Activity ▸
The lines from the start of the records through the one containing "Ojciec (254, 1493)" are to be restated word for word; please include both ends.

Supplied data ▸
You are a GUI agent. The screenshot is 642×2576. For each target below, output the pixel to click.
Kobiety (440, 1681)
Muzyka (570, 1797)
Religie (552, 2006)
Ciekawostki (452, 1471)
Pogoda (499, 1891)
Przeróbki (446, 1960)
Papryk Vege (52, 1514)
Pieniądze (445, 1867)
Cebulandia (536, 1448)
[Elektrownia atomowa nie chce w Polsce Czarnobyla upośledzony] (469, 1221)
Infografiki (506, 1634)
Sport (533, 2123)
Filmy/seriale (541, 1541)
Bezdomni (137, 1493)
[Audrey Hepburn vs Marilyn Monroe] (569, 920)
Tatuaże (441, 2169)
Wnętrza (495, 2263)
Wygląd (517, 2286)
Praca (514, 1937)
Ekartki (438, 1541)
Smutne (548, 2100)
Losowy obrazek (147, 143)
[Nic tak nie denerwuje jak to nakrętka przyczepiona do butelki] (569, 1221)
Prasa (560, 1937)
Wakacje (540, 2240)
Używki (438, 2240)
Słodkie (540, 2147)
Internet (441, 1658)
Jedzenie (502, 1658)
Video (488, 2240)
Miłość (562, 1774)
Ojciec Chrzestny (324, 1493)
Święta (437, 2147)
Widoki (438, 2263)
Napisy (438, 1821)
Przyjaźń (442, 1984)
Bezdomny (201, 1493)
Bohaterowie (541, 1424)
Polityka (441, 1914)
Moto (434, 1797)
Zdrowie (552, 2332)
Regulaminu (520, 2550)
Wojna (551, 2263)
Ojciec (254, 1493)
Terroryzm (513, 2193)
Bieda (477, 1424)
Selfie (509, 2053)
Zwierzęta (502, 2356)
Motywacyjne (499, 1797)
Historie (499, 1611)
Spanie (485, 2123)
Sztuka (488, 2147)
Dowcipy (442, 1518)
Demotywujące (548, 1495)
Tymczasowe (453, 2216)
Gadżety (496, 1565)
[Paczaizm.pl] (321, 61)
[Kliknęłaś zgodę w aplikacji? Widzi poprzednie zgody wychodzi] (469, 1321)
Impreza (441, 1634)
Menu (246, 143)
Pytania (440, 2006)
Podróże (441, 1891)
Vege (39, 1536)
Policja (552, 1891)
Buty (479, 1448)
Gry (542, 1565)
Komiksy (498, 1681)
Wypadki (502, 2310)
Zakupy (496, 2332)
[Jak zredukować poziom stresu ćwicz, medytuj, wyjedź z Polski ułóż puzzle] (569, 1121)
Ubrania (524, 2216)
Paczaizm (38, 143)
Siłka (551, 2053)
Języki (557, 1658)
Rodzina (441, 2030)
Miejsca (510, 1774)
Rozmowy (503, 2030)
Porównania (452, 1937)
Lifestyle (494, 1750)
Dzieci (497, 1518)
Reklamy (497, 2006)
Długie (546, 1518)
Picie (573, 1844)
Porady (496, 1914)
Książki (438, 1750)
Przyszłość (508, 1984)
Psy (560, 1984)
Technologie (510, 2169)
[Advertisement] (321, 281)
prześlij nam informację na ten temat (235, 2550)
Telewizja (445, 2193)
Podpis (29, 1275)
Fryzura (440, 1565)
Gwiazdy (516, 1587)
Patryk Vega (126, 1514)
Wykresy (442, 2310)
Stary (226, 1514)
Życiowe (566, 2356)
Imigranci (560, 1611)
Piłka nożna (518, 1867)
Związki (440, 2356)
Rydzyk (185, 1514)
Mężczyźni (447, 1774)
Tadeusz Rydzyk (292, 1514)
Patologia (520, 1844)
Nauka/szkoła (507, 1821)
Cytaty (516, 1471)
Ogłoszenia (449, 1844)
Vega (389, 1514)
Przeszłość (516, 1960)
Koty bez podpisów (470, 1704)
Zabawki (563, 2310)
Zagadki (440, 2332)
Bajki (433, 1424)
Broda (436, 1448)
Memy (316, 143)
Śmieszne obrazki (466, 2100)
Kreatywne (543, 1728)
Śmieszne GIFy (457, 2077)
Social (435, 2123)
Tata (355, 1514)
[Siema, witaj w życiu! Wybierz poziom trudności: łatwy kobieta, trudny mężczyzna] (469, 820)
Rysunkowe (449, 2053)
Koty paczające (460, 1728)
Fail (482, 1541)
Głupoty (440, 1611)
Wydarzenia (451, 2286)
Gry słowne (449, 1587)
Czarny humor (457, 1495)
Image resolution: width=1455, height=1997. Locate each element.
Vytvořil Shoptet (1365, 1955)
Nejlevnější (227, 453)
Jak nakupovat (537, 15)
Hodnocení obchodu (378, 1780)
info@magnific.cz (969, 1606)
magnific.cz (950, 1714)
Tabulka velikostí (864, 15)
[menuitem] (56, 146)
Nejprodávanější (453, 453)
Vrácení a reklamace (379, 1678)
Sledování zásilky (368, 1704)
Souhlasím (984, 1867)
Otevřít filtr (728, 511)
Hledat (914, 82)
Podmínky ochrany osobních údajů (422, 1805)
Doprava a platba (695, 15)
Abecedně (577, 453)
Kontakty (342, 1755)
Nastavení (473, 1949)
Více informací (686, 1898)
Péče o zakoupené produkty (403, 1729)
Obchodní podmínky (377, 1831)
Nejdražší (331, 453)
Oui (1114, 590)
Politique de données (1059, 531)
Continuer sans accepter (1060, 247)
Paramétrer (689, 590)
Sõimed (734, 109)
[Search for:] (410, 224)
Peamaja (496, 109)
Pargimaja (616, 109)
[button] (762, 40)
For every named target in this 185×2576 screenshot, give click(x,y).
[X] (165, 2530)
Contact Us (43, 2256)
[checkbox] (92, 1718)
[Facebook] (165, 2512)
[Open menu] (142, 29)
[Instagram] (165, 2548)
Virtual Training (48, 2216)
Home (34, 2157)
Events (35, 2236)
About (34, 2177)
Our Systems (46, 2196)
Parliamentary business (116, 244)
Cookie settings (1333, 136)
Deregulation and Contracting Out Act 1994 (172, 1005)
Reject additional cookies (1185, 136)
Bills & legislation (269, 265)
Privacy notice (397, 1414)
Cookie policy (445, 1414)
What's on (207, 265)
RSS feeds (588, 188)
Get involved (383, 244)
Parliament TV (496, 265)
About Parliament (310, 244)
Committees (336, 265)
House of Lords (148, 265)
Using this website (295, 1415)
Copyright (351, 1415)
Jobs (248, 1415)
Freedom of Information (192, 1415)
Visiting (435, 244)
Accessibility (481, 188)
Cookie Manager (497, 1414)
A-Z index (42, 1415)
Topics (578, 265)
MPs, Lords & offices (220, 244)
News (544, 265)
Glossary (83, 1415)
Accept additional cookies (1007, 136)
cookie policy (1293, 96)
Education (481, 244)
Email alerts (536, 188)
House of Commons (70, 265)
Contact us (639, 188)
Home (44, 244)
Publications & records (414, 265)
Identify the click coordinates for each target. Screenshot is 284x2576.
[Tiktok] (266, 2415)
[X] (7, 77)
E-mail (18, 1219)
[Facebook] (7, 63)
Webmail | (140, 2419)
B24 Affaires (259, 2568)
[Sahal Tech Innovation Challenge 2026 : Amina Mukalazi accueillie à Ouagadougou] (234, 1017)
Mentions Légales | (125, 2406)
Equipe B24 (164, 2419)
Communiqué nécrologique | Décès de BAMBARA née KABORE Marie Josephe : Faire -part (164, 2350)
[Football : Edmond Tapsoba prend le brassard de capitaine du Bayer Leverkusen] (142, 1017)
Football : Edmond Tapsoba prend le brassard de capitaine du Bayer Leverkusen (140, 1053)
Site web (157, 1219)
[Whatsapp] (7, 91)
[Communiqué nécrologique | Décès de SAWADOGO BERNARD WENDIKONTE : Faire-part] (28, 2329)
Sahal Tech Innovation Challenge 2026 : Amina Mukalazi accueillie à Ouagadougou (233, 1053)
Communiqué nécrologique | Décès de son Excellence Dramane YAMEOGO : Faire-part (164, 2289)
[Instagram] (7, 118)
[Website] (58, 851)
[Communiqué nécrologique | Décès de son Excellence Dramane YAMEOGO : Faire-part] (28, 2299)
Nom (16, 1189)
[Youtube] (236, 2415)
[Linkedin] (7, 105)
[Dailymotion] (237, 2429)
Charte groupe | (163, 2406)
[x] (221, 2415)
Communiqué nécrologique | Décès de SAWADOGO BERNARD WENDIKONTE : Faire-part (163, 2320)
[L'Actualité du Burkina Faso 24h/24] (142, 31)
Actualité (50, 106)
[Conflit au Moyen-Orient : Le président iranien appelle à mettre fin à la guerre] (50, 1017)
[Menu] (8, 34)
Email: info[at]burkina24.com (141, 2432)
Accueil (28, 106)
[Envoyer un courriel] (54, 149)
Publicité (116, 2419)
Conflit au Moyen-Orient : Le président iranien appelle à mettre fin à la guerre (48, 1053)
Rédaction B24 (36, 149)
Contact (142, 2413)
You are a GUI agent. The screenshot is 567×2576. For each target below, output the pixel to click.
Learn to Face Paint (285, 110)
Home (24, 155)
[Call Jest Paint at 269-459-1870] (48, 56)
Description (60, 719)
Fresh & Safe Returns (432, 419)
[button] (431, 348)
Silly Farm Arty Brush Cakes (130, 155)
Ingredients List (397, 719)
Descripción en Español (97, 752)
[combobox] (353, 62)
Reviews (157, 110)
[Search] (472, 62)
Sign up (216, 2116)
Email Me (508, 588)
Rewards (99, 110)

Output for this task ▸
You are a GUI agent. The screenshot is 642×2576. For each target below, output the pixel to click.
Kobiety (440, 1681)
Muzyka (570, 1797)
Religie (552, 2006)
Ciekawostki (452, 1471)
Pogoda (499, 1891)
Przeróbki (446, 1960)
Papryk Vege (52, 1514)
Pieniądze (445, 1867)
Cebulandia (536, 1448)
[Elektrownia atomowa nie chce w Polsce Czarnobyla upośledzony] (469, 1221)
Infografiki (506, 1634)
Sport (533, 2123)
Filmy/seriale (541, 1541)
Bezdomni (137, 1493)
[Audrey Hepburn vs Marilyn Monroe] (569, 920)
Tatuaże (441, 2169)
Wnętrza (495, 2263)
Wygląd (517, 2286)
Praca (514, 1937)
Ekartki (438, 1541)
Smutne (548, 2100)
Losowy obrazek (147, 143)
[Nic tak nie denerwuje jak to nakrętka przyczepiona do butelki] (569, 1221)
Prasa (560, 1937)
Wakacje (540, 2240)
Używki (438, 2240)
Słodkie (540, 2147)
Internet (441, 1658)
Jedzenie (502, 1658)
Video (488, 2240)
Miłość (562, 1774)
Ojciec Chrzestny (324, 1493)
Święta (437, 2147)
Widoki (438, 2263)
Napisy (438, 1821)
Przyjaźń (442, 1984)
Bezdomny (201, 1493)
Bohaterowie (541, 1424)
Polityka (441, 1914)
Moto (434, 1797)
Zdrowie (552, 2332)
Regulaminu (520, 2550)
Wojna (551, 2263)
Ojciec (254, 1493)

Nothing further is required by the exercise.